Cette situation est très importante, d’autant plus que les Palestiniens autochtones constituent la majorité démographique du Jourdain à la mer Méditerranée depuis 2010, ce qui pose un défi existentiel à la pérennité d’un État fondé sur la suprématie juive. Comme je l’ai montré dans des travaux récents, cette réalité démographique est au cœur des politiques génocidaires persistantes d’Israël envers le peuple palestinien.

Afin de freiner l’émigration des colons juifs, le gouvernement israélien a adopté en juin une résolution « conditionnant le départ du pays » des citoyens israéliens « à l’approbation d’un comité d’exceptions dirigé par le gouvernement ».

La résolution stipulait en outre :

« Le gouvernement a également décidé que lorsque les vols commerciaux seront possibles… un comité directeur gouvernemental établira des critères pour traiter les demandes de sortie d’Israël.»

Bien qu’environ 40.000 citoyens étrangers bloqués dans l’État aient réussi à partir, les principales compagnies aériennes, suivant les directives des autorités israéliennes, ont explicitement interdit aux ressortissants israéliens d’acheter des billets d’avion.

Néanmoins, des vagues d’Israéliens poursuivent leurs tentatives désespérées pour échapper aux conséquences de ce qu’ils ont fait.
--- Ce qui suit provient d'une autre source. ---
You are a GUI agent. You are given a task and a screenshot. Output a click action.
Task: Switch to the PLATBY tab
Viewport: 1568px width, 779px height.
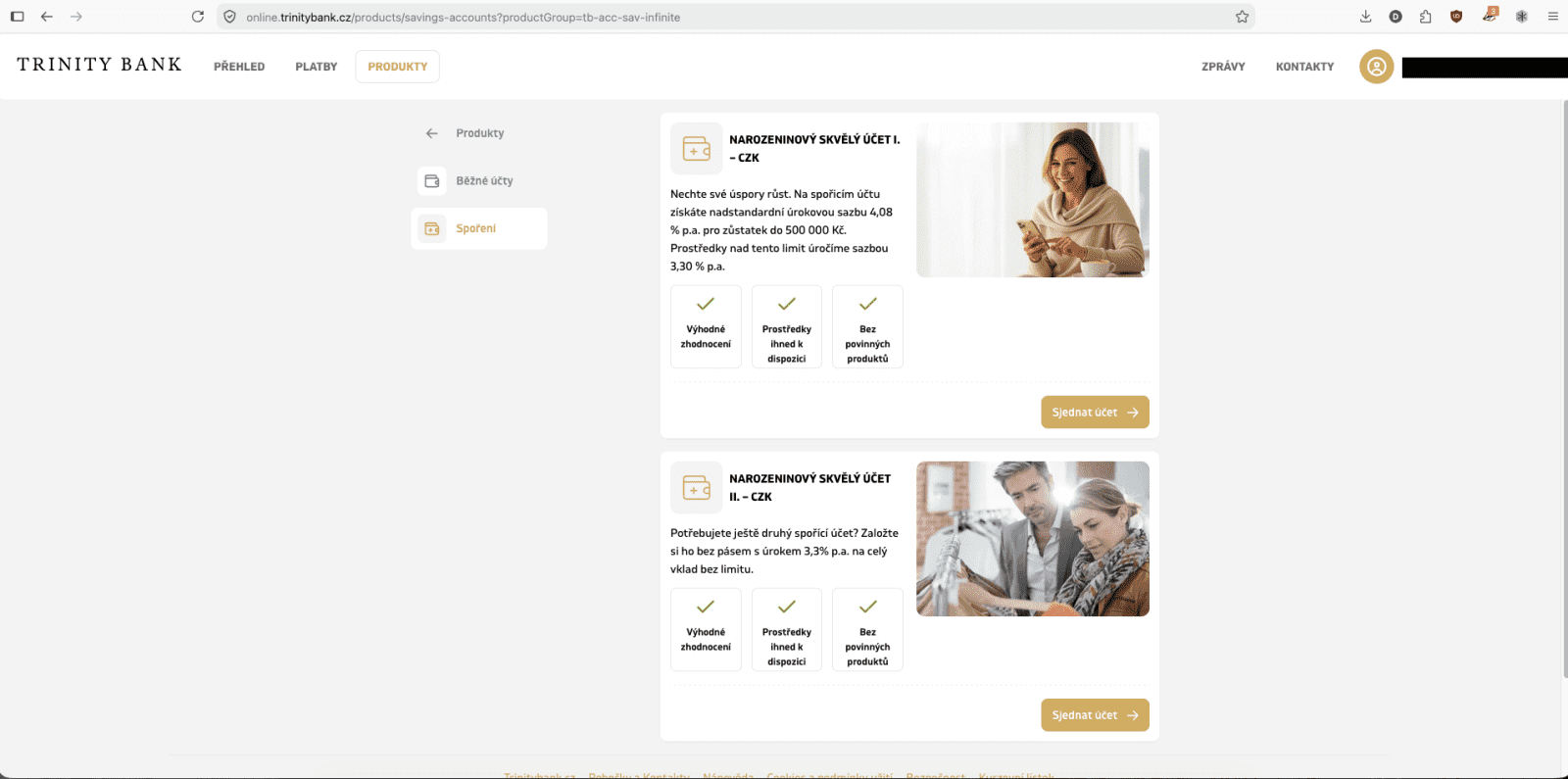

Des articles suggèrent qu’Israël accueille plus de 700.000 citoyens ayant la double nationalité américaine et israélienne et environ un demi-million de citoyens européens. Le 20 juin, avant les frappes aériennes américaines sur l’Iran, la porte-parole du département d’État américain, Tammy Bruce, a informé la presse que plus de 25.000 Américains avaient demandé à quitter Israël, la Cisjordanie et l’Iran.

Bruce a refusé de « donner une explication détaillée de l’origine des demandes et de commenter les évacuations d’ambassades », mais il est évident que la plupart provenaient d’Israël et des territoires palestiniens illégalement occupés, où le coût humain de l’expansionnisme colonial sioniste est le plus durement ressenti par la population palestinienne autochtone. Une note interne du Département d’État a en effet documenté près de 10.000 demandes de départ d’Israël en une seule journée de juin, un chiffre qui a sans aucun doute augmenté depuis.
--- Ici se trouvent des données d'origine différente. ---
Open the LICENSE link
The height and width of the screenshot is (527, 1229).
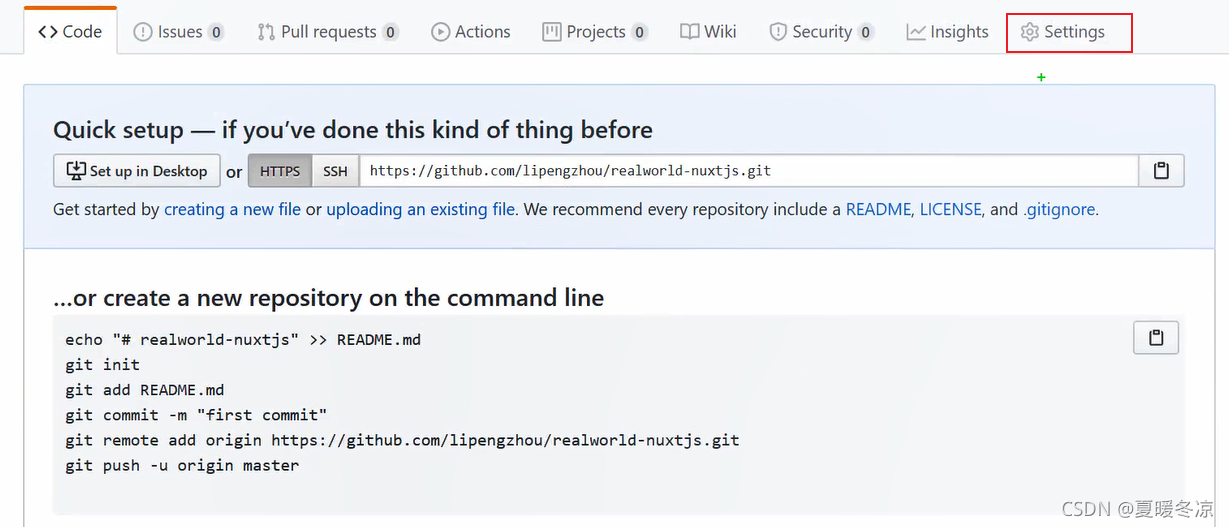pos(950,210)

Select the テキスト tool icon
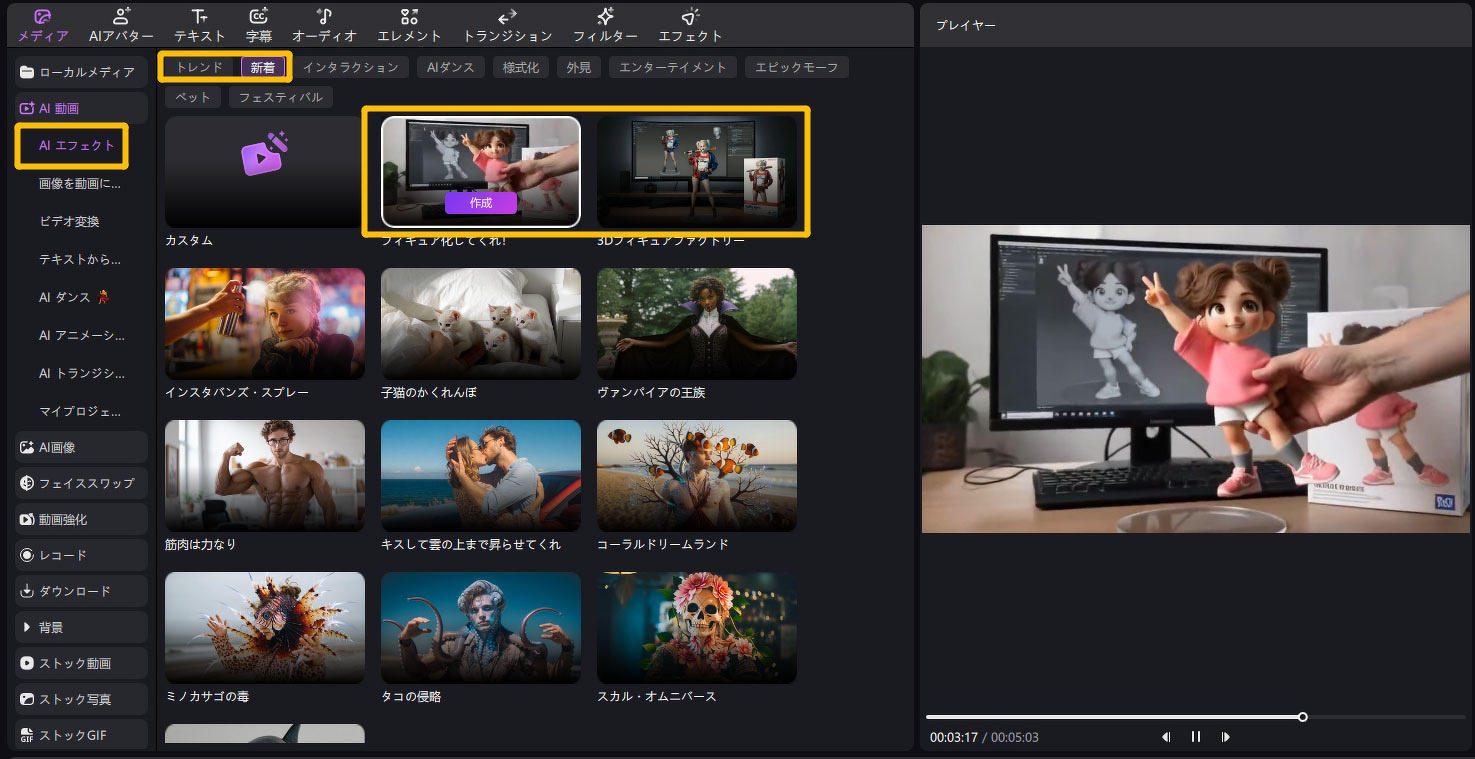(x=200, y=25)
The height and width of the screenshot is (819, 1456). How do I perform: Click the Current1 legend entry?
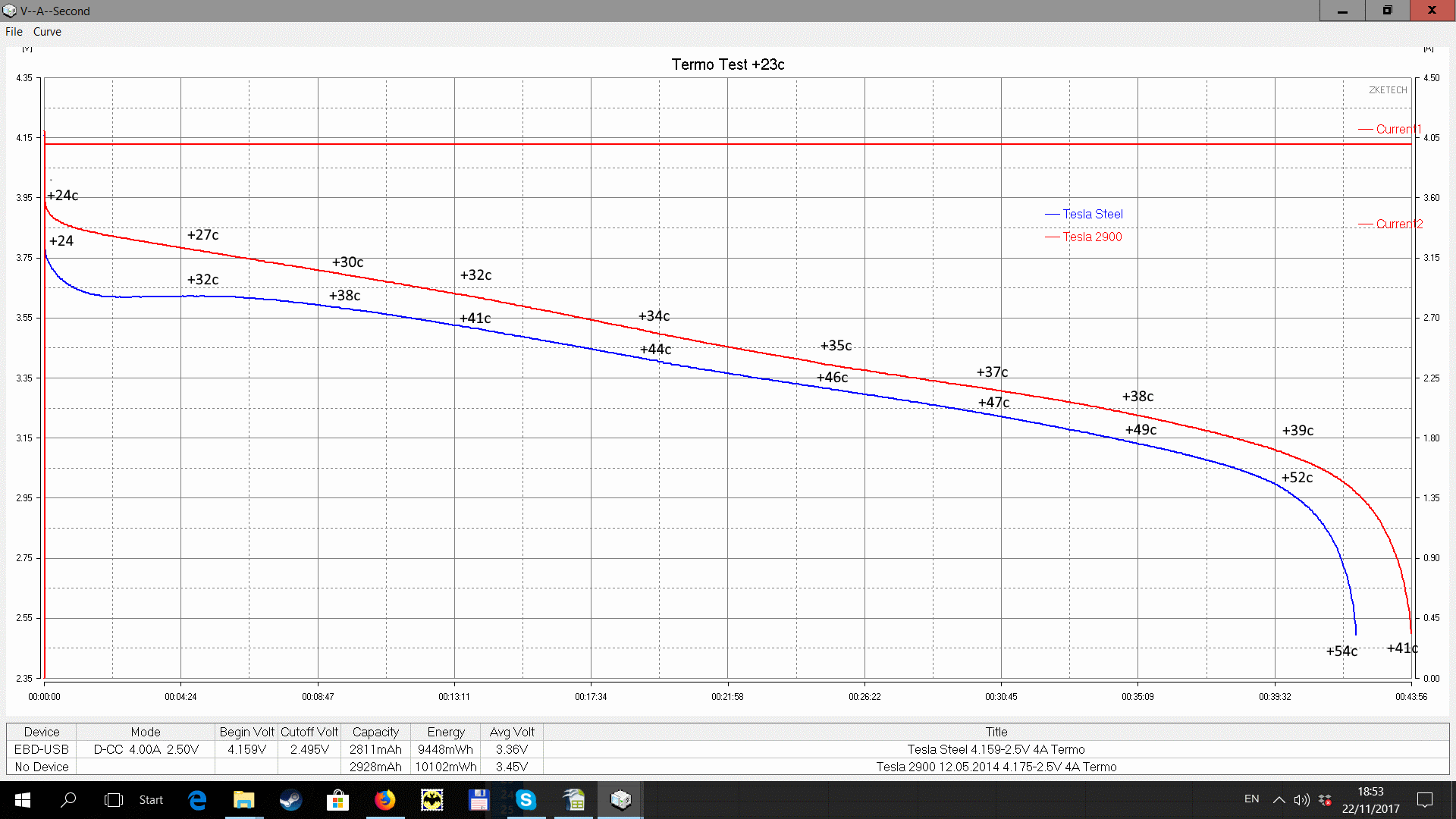(1398, 129)
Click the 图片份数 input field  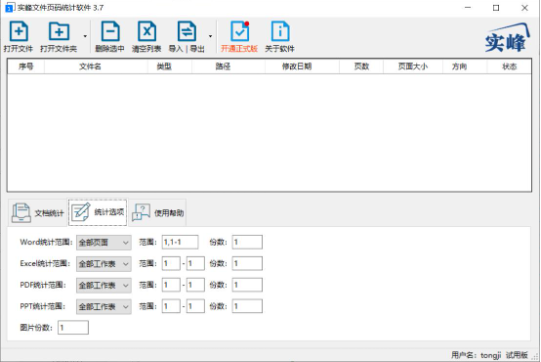pyautogui.click(x=73, y=327)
En juin, Affaires mondiales Canada a signalé qu’environ 6.000 de ses citoyens s’étaient inscrits via le registre du ministère alors qu’ils se trouvaient en Israël, et que 400 autres l’avaient fait depuis la Cisjordanie illégalement occupée, tous cherchant à quitter la région en toute sécurité.

Le Canada a rapidement mobilisé des efforts d’évacuation, organisant des ponts aériens et des transports par autobus pour transporter ces personnes de l’État israélien agresseur vers l’Égypte et la Jordanie voisines. Ces mesures suivaient de près les services comparables offerts par la France et l’Australie à leurs citoyens.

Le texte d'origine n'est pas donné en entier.